§ **Source records**:
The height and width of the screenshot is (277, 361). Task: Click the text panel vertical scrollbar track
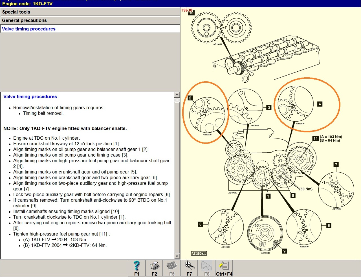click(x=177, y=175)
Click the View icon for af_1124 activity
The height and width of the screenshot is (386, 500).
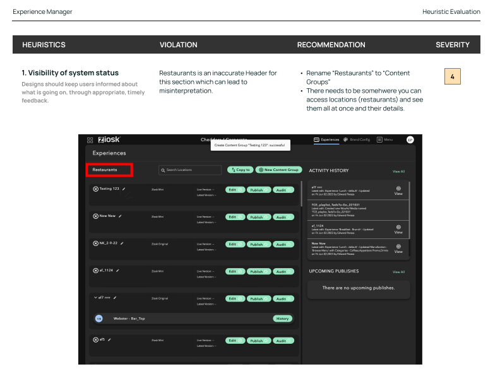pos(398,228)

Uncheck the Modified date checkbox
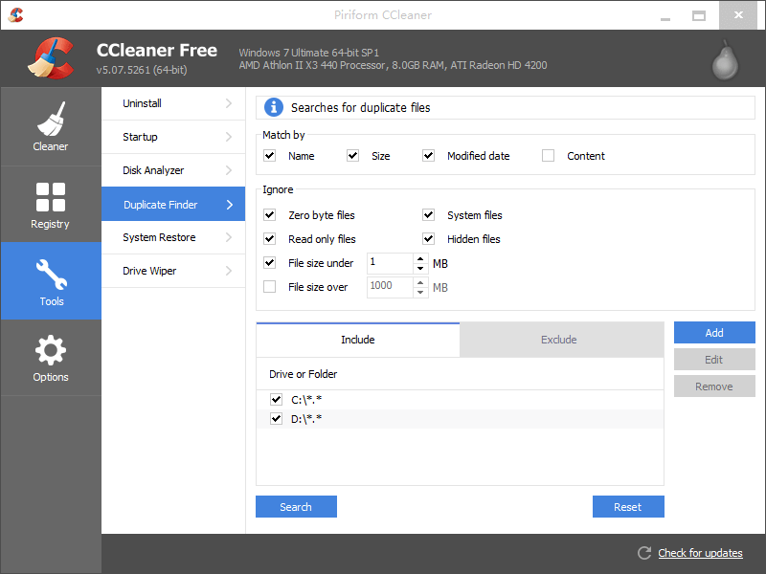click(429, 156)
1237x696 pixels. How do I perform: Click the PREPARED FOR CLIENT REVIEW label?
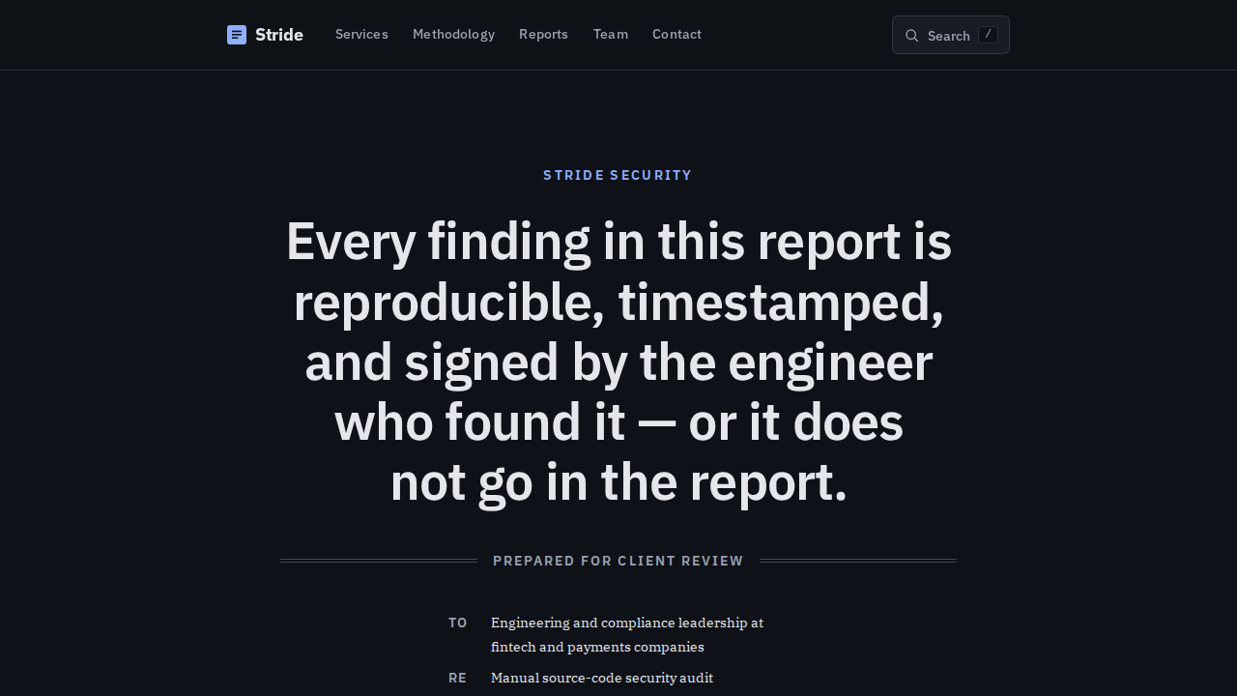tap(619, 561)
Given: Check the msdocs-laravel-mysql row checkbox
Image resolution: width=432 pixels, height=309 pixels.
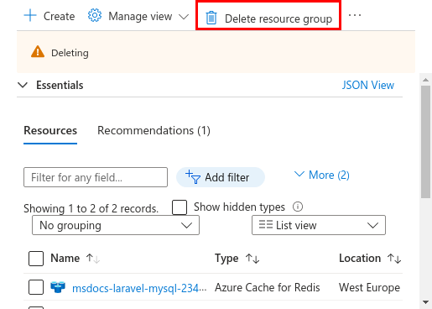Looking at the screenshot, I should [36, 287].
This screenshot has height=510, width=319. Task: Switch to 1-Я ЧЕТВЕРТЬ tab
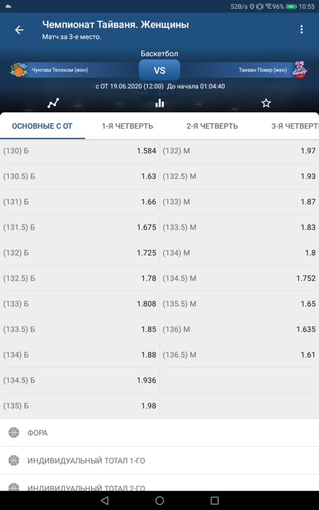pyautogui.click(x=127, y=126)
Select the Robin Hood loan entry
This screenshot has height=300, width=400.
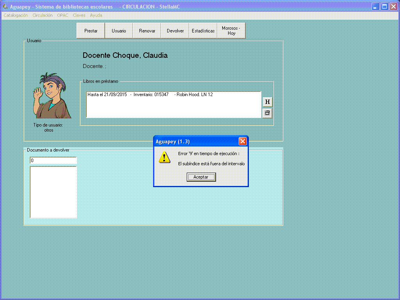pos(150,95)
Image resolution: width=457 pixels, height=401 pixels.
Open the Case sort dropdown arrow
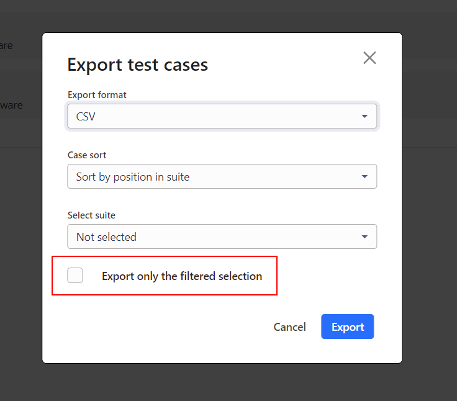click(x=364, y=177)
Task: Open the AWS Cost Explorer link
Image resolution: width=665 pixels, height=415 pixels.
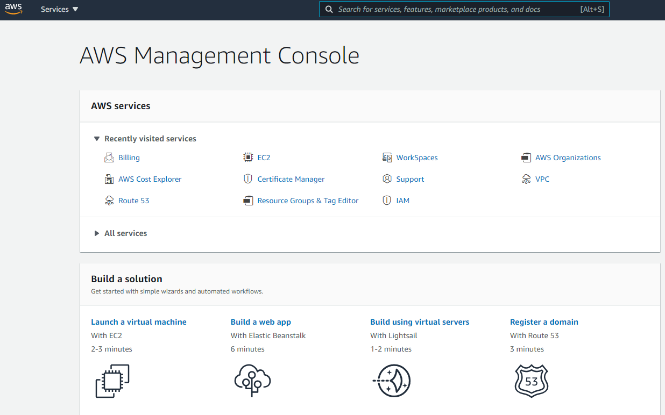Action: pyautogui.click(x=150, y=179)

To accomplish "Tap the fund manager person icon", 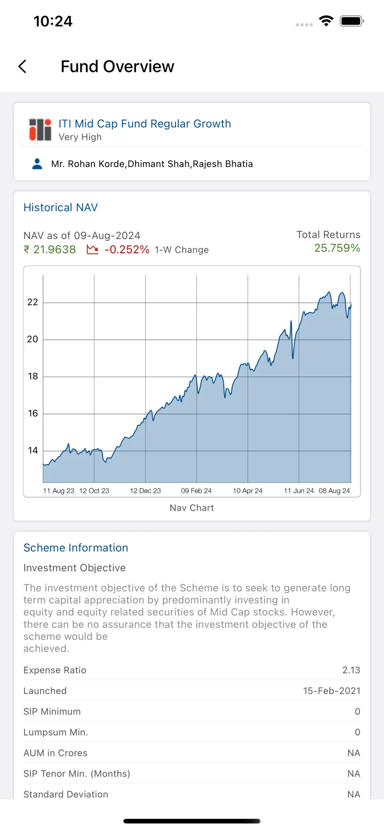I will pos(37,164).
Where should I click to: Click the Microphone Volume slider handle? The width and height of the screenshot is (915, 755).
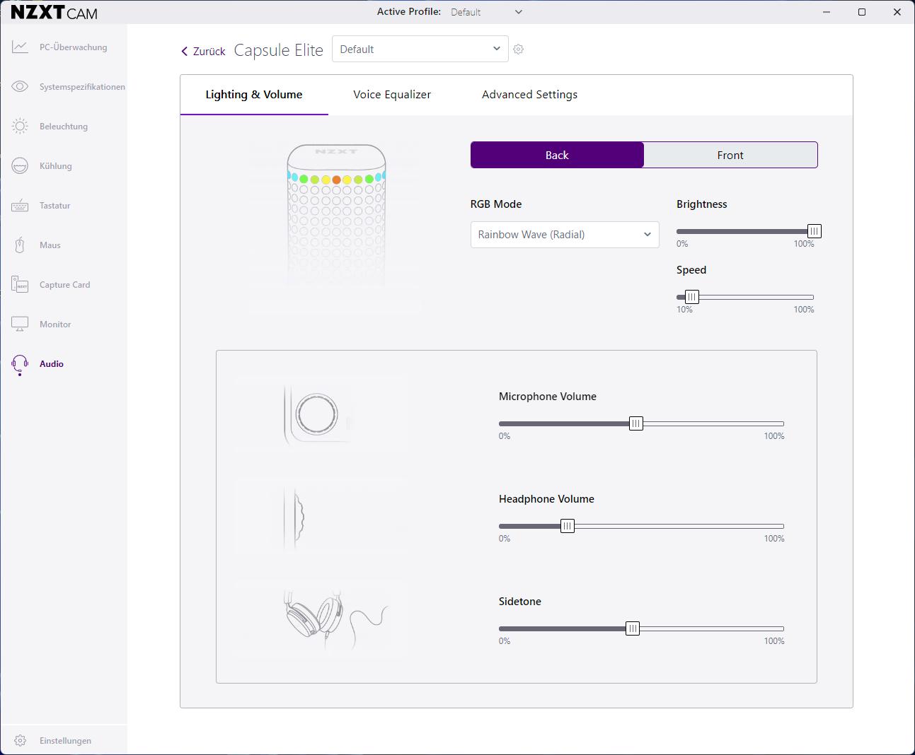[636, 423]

§ **Task to complete**: The line containing "Where should I" marks the start: set down exactly that line and every line after it through the last line of the data, without any pictures.

§ **Response area**:
Where should I click to: Click the Microphone Volume slider handle? The width and height of the screenshot is (915, 755).
[636, 423]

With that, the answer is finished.